[Source records]
========================================

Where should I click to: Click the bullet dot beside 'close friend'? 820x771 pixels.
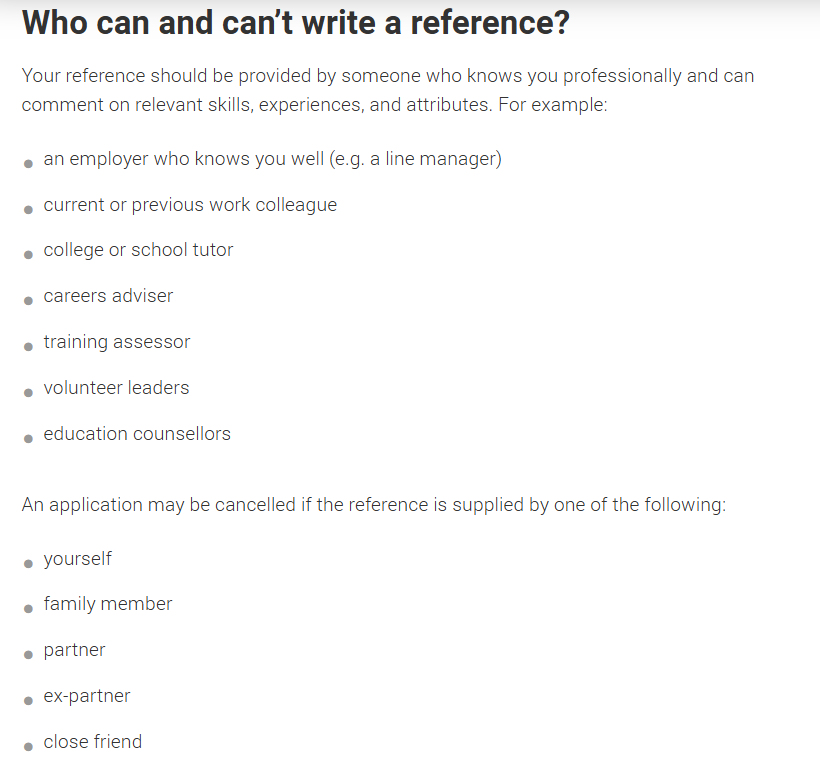tap(28, 747)
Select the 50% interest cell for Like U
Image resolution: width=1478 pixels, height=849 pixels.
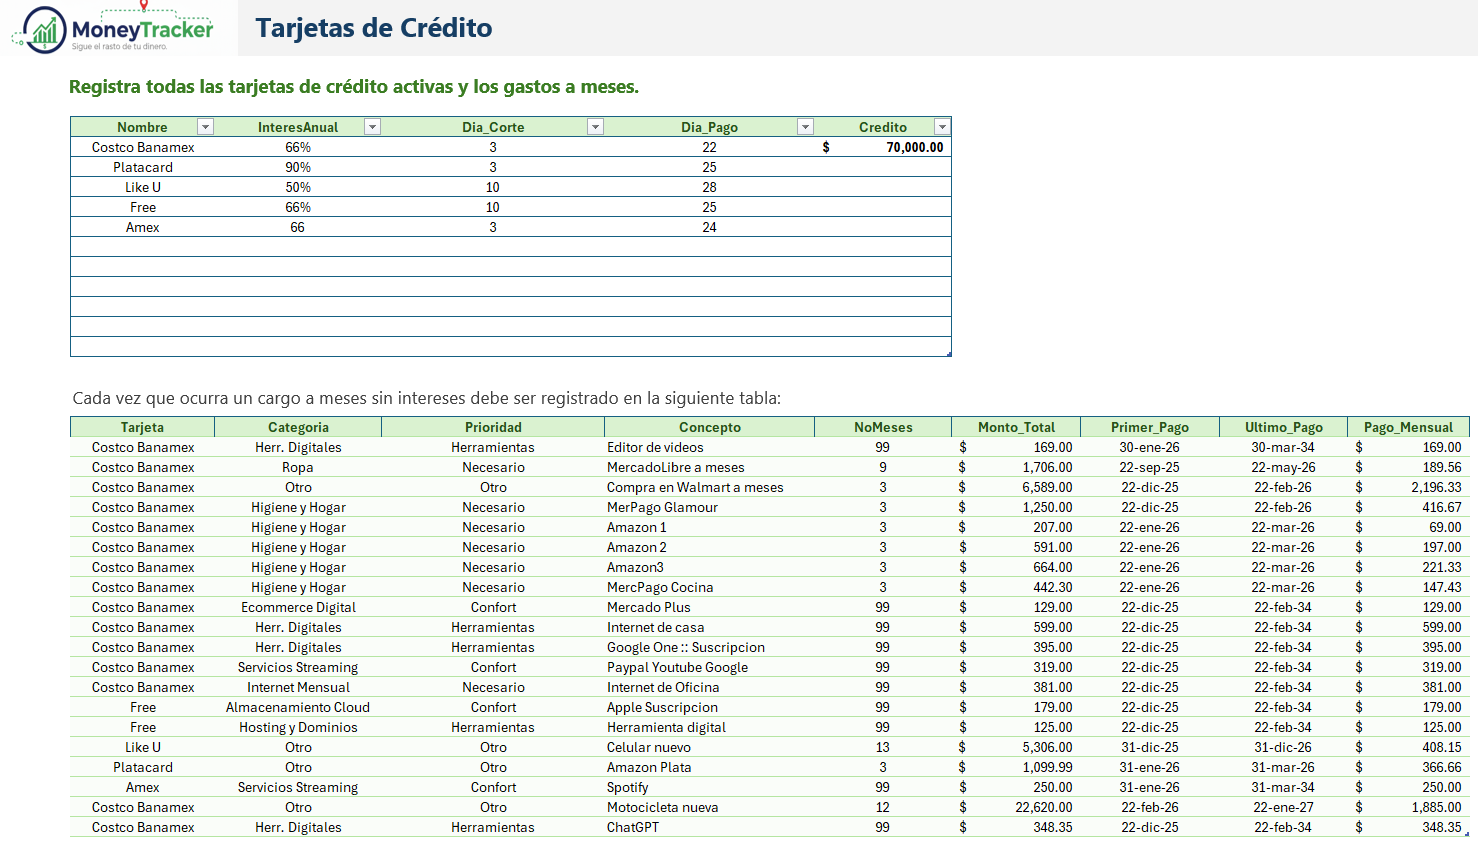pyautogui.click(x=298, y=187)
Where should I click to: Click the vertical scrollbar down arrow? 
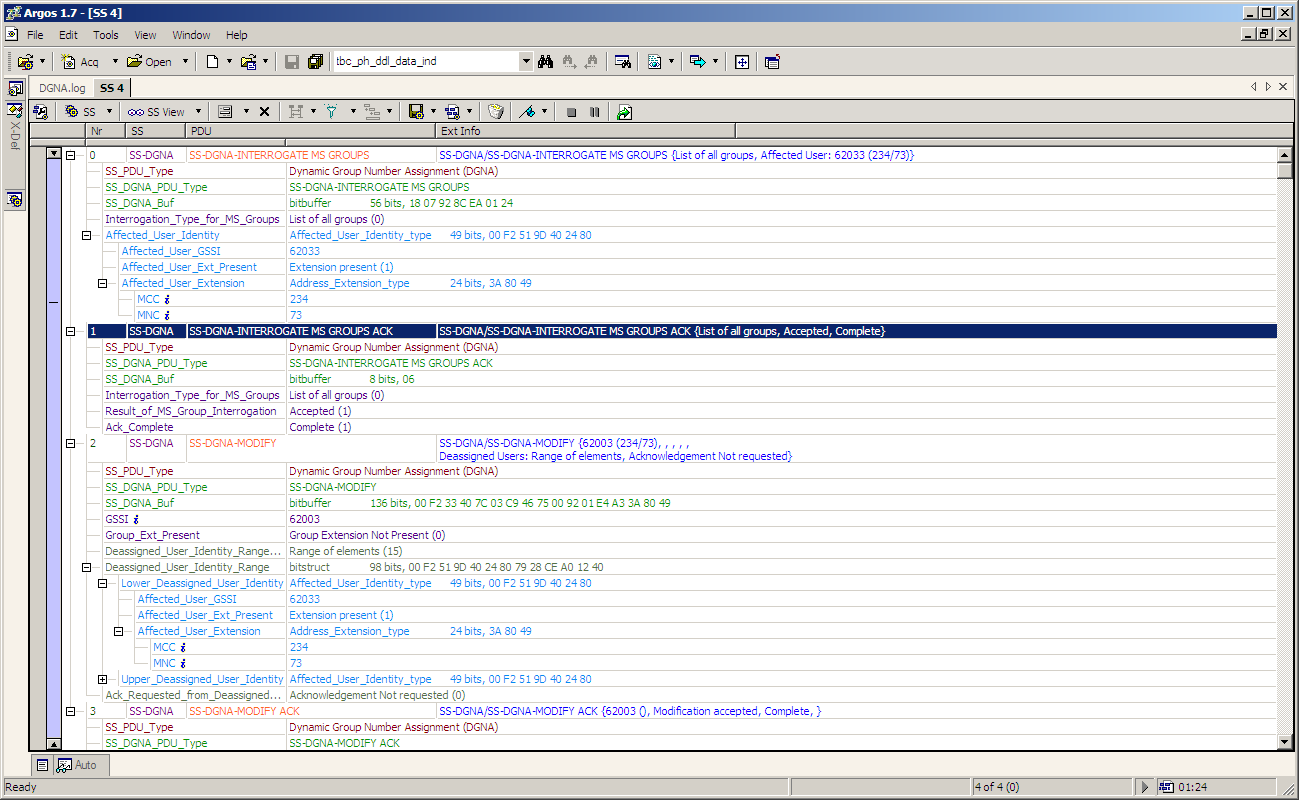(1285, 741)
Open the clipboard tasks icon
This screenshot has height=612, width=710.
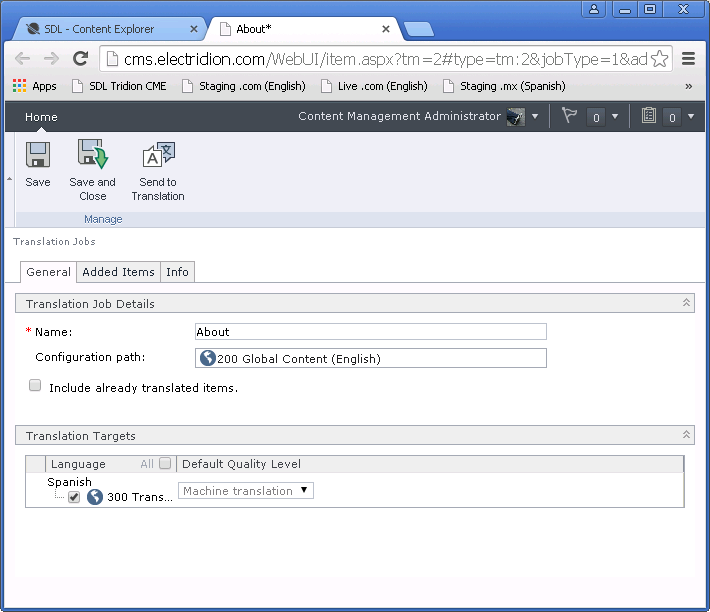click(649, 116)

========================================

■ **GOAL OF THE EXERCISE**: In your copy, omit the pictures and restate every line of the data word for word.

■ **SOLUTION TO THIS TASK**:
Where should I click to: Click the bullet dot beside 'close friend'? 820x771 pixels.
tap(28, 747)
Select the 50% interest cell for Like U
Image resolution: width=1478 pixels, height=849 pixels.
pyautogui.click(x=298, y=187)
Where should I click to: Click the vertical scrollbar down arrow? 
(1285, 741)
Open the clipboard tasks icon
This screenshot has height=612, width=710.
click(649, 116)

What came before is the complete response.